InfiniDreamer: Arbitrarily Long Human Motion Generation via Segment Score Distillation
Wenjie Zhuo, Fan Ma, Hehe Fan
TL;DR
InfiniDreamer addresses arbitrarily long human motion generation by decoupling long-sequence synthesis from short-motion priors and refining with Segment Score Distillation (SSD). It initializes a long sequence, samples overlapping short segments with a sliding window, and optimizes each segment to align with a pre-trained motion diffusion prior, while ensuring smooth, coherent transitions via geometric losses.
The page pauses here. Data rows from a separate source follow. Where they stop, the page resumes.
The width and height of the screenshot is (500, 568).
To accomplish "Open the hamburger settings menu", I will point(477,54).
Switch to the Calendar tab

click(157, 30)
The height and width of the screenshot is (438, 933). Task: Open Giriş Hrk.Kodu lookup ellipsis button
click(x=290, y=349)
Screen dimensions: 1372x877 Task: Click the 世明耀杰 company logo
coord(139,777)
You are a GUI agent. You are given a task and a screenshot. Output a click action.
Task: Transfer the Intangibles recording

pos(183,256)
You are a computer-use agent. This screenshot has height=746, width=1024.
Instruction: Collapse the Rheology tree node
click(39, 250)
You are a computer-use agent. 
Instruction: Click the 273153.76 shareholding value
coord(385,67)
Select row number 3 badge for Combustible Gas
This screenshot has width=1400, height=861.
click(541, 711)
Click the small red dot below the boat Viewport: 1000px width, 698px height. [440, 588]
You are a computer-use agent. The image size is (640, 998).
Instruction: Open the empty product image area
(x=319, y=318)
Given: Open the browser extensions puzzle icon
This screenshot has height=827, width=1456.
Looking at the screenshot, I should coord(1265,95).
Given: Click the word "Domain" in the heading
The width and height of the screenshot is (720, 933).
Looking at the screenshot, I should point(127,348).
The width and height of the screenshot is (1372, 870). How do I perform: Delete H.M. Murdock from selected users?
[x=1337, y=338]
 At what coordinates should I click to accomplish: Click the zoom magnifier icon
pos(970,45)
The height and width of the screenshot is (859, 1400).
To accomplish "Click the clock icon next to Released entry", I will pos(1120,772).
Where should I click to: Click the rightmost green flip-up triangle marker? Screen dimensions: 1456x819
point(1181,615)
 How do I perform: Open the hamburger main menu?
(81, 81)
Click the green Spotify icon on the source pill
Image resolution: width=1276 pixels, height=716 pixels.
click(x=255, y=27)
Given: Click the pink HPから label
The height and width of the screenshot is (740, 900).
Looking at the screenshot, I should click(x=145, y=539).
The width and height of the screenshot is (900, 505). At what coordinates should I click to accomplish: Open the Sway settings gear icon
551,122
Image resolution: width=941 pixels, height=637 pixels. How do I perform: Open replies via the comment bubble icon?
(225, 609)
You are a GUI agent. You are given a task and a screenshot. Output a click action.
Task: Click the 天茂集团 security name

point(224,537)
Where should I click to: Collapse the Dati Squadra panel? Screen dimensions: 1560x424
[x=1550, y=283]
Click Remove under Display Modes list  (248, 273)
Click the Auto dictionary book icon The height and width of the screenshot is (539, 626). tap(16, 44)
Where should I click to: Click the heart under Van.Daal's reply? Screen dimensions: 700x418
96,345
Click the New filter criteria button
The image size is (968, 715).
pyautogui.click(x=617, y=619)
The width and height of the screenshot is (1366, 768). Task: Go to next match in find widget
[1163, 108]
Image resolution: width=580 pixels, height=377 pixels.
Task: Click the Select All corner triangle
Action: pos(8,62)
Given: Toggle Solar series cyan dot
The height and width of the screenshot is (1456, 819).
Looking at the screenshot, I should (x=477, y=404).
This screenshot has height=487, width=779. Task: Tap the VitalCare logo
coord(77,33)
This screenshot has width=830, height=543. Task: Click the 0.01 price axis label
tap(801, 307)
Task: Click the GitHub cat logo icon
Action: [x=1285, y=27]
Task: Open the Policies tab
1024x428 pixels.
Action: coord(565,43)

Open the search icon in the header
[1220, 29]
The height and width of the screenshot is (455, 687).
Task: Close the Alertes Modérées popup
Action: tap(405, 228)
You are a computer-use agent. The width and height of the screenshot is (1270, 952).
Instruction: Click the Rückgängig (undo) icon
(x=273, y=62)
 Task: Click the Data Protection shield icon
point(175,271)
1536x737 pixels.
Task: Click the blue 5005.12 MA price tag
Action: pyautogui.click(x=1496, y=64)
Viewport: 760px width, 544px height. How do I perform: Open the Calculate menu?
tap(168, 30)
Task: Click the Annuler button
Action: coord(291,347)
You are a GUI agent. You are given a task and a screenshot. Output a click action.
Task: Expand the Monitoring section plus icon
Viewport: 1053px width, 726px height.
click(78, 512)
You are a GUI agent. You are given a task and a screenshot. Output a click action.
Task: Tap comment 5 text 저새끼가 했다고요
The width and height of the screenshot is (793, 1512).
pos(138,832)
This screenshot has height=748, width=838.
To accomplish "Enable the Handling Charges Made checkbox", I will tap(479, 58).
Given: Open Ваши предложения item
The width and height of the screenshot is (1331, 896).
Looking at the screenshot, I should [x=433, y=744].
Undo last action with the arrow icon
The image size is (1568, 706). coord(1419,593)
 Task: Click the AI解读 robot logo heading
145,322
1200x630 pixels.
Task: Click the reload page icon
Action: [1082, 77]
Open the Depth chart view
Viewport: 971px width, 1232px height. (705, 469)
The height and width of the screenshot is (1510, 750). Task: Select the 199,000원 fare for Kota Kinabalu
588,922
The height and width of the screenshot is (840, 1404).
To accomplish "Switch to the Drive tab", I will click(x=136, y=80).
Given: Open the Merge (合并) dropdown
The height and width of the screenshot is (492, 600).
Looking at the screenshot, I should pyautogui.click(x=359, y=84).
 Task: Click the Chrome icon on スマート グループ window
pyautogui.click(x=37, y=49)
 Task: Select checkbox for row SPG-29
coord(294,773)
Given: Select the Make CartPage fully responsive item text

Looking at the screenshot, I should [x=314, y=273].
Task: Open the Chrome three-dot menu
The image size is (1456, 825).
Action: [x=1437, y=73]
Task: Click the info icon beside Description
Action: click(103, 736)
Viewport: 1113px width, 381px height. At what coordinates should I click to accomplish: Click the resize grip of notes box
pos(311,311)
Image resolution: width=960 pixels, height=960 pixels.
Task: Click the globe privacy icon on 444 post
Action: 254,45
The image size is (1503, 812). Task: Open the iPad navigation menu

The approach yields improved coherence and contextual alignment on HumanML3D and BABEL without requiring long-sequence data, demonstrating robust long-horizon generation and offering insights into global consistency through overlapping optimization. This work enables practical, context-aware long-duration motion synthesis with potential impact on AR/VR, film, and animation pipelines, while indicating future gains from advances in short-motion diffusion priors.
Abstract
We present InfiniDreamer, a novel framework for arbitrarily long human motion generation. InfiniDreamer addresses the limitations of current motion generation methods, which are typically restricted to short sequences due to the lack of long motion training data. To achieve this, we first generate sub-motions corresponding to each textual description and then assemble them into a coarse, extended sequence using randomly initialized transition segments. We then introduce an optimization-based method called Segment Score Distillation (SSD) to refine the entire long motion sequence. SSD is designed to utilize an existing motion prior, which is trained only on short clips, in a training-free manner. Specifically, SSD iteratively refines overlapping short segments sampled from the coarsely extended long motion sequence, progressively aligning them with the pre-trained motion diffusion prior. This process ensures local coherence within each segment, while the refined transitions between segments maintain global consistency across the entire sequence. Extensive qualitative and quantitative experiments validate the superiority of our framework, showcasing its ability to generate coherent, contextually aware motion sequences of arbitrary length.